The shift in border policy is expected to be a major political test for the Biden White House, which has rolled out a patchwork of solutions to combat a growing humanitarian crisis at the southern border. The Biden administration is also dealing with a gridlocked Congress, although lawmakers have long been unable to compromise on how to fix an outdated immigration system.
House Republicans unveiled immigration legislation this week, with plans to further restrict asylum, expand family detention and crack down on the employment of undocumented workers. The House Judiciary Committee is scheduled to mark up the bill Wednesday, though the measure has little chance of making it through the Democratic-controlled Senate.
Sen.
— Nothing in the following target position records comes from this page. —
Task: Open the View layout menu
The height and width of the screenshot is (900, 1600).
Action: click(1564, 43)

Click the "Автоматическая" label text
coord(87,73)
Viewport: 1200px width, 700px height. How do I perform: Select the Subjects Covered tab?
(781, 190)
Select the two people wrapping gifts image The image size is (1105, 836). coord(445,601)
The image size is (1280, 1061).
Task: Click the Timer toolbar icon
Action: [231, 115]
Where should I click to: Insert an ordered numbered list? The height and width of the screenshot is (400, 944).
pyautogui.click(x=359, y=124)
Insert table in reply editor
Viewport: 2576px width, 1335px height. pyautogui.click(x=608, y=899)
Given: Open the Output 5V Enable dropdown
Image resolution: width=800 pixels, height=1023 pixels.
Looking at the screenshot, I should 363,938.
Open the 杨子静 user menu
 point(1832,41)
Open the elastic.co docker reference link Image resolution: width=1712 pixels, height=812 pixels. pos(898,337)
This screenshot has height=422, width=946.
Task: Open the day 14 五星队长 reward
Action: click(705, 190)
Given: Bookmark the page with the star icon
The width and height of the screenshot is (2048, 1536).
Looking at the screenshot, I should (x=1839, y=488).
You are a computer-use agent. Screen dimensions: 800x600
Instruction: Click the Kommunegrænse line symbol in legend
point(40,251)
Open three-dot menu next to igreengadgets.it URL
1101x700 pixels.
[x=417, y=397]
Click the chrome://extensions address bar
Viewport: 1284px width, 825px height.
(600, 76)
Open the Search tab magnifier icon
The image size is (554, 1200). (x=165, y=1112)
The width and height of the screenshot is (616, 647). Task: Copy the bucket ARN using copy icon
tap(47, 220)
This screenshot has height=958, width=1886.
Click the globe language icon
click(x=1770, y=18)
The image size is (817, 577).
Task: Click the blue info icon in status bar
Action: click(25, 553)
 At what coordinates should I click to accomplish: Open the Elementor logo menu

Bob Menendez (D-N.J.) also unveiled a plan on Tuesday that relies on the White House taking executive action to address immigration. He shared his plan with the White House and other federal agencies, with ideas for creating new pathways to citizenship, increasing humanitarian aid for certain countries, increasing border security funding and expanding efforts to target human traffickers.
Menendez’s suggestions come as the Biden administration prepares for a spike in border crossings come May, already the busiest time of year for migration. In addition to relying on more stringent immigration proposals to restrict entry to asylum-seeking migrants, the administration has discussed reinstating the detention of migrant families — drawing great backlash from immigration advocates, lawyers and Democrats.
More than eight-in-10 voters in the poll — 82 percent — believe the immigration system is broken, and they want to see both enhanced border security and policies that provide a pathway to citizenship, such as work permits for Dreamers, undocumented immigrants brought to the U.S. as children, and Temporary Protected Status for other migrants.
Sixty-five percent of respondents have a positive view of “modernizing and improving the physical infrastructure at high-volume ports of entry to enhance screening and processing,” while 76 percent want Dreamers and other undocumented immigrants residing in the U.S. to gain legal status if certain requirements are met, including background checks. Sixty-four percent of voters back the Biden administration using its TPS authority.
“Voters disapprove of the job both parties are doing on immigration because they see the system as deeply broken and in desperate need of a fix,” said Nick Gourevitch, partner and managing director at Global Strategy Group. “Recent polling shows voters clearly want Washington to act with solutions that are balanced — that include both border security and pathways to citizenship and legal status for Dreamers and other immigrants.”
The Biden administration announced plans last week to expand health care coverage to recipients of the Deferred Action for Childhood Arrivals program, but great concern remains about the fate of the popular Obama-era program, which has allowed hundreds of thousands of undocumented immigrants who arrived in the U.S. as children to receive work permits and deportation relief. After a flurry of court challenges, advocates and legal experts warn the program is headed to the Supreme Court, where the conservative bench seems likely to rule it illegal.
The online poll surveyed 1,201 likely 2024 general election voters in Arizona, Georgia, Michigan, North Carolina, Nevada, Pennsylvania and Wisconsin between April 4-11. The margin of error was plus or minus 2.8 points.